● **WHAT IS ASKED**:
Please reproduce every one of the rows below verbatim, leaving nothing out.

====== SOURCE RECORDS

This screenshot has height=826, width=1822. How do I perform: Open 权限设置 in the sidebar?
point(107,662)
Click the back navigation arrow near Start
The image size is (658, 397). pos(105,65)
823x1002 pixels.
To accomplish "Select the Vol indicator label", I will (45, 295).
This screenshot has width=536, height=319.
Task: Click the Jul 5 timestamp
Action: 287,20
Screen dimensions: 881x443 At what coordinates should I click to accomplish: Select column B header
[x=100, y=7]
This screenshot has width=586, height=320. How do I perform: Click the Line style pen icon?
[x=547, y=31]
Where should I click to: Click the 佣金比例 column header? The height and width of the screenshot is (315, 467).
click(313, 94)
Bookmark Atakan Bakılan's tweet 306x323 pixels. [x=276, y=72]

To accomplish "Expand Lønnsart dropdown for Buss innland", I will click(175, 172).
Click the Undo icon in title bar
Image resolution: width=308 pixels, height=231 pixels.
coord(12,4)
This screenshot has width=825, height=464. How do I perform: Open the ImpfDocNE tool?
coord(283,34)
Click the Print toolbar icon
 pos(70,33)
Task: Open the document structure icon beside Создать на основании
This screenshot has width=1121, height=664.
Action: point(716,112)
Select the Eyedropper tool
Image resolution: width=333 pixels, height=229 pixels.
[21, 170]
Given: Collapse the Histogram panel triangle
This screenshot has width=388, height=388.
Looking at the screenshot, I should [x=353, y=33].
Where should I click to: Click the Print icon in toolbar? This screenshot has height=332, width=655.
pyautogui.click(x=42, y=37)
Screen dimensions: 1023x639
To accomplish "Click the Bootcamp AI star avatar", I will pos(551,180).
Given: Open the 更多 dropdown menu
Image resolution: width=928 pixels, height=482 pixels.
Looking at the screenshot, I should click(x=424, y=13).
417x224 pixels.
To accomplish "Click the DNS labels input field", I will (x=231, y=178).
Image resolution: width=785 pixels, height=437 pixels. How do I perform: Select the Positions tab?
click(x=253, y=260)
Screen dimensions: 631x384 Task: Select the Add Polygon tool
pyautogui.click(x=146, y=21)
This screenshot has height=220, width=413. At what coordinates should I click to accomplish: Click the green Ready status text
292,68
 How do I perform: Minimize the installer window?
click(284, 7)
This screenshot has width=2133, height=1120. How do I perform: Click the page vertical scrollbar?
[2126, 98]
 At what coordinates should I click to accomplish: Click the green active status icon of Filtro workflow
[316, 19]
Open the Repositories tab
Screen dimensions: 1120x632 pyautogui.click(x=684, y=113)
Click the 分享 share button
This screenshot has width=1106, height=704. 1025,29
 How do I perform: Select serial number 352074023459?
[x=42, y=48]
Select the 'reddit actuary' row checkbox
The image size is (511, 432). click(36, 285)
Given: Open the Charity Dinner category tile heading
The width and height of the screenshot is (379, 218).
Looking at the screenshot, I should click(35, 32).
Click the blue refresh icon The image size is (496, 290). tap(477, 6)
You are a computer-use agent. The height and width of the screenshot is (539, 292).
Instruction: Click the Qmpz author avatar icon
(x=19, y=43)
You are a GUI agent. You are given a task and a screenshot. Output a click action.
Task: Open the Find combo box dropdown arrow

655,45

============

● **ANSWER TO THE TASK**:
This screenshot has height=826, width=1822. How do I perform: Open 权限设置 in the sidebar?
point(107,662)
Click the back navigation arrow near Start
The image size is (658, 397). pos(105,65)
823x1002 pixels.
To accomplish "Select the Vol indicator label", I will (45, 295).
This screenshot has width=536, height=319.
Task: Click the Jul 5 timestamp
Action: 287,20
Screen dimensions: 881x443 At what coordinates should I click to accomplish: Select column B header
[x=100, y=7]
This screenshot has width=586, height=320. How do I perform: Click the Line style pen icon?
[x=547, y=31]
Where should I click to: Click the 佣金比例 column header? The height and width of the screenshot is (315, 467).
click(313, 94)
Bookmark Atakan Bakılan's tweet 306x323 pixels. [x=276, y=72]

To accomplish "Expand Lønnsart dropdown for Buss innland", I will click(175, 172).
Click the Undo icon in title bar
Image resolution: width=308 pixels, height=231 pixels.
coord(12,4)
This screenshot has width=825, height=464. How do I perform: Open the ImpfDocNE tool?
coord(283,34)
Click the Print toolbar icon
 pos(70,33)
Task: Open the document structure icon beside Создать на основании
This screenshot has width=1121, height=664.
Action: point(716,112)
Select the Eyedropper tool
Image resolution: width=333 pixels, height=229 pixels.
[21, 170]
Given: Collapse the Histogram panel triangle
This screenshot has width=388, height=388.
Looking at the screenshot, I should [x=353, y=33].
Where should I click to: Click the Print icon in toolbar? This screenshot has height=332, width=655.
pyautogui.click(x=42, y=37)
Screen dimensions: 1023x639
To accomplish "Click the Bootcamp AI star avatar", I will pos(551,180).
Given: Open the 更多 dropdown menu
Image resolution: width=928 pixels, height=482 pixels.
Looking at the screenshot, I should click(x=424, y=13).
417x224 pixels.
To accomplish "Click the DNS labels input field", I will (x=231, y=178).
Image resolution: width=785 pixels, height=437 pixels. How do I perform: Select the Positions tab?
click(x=253, y=260)
Screen dimensions: 631x384 Task: Select the Add Polygon tool
pyautogui.click(x=146, y=21)
This screenshot has height=220, width=413. At what coordinates should I click to accomplish: Click the green Ready status text
292,68
 How do I perform: Minimize the installer window?
click(284, 7)
This screenshot has width=2133, height=1120. How do I perform: Click the page vertical scrollbar?
[2126, 98]
 At what coordinates should I click to accomplish: Click the green active status icon of Filtro workflow
[316, 19]
Open the Repositories tab
Screen dimensions: 1120x632 pyautogui.click(x=684, y=113)
Click the 分享 share button
This screenshot has width=1106, height=704. 1025,29
 How do I perform: Select serial number 352074023459?
[x=42, y=48]
Select the 'reddit actuary' row checkbox
The image size is (511, 432). click(36, 285)
Given: Open the Charity Dinner category tile heading
The width and height of the screenshot is (379, 218).
Looking at the screenshot, I should click(35, 32).
Click the blue refresh icon The image size is (496, 290). tap(477, 6)
You are a computer-use agent. The height and width of the screenshot is (539, 292).
Instruction: Click the Qmpz author avatar icon
(x=19, y=43)
You are a GUI agent. You are given a task and a screenshot. Output a click action.
Task: Open the Find combo box dropdown arrow

655,45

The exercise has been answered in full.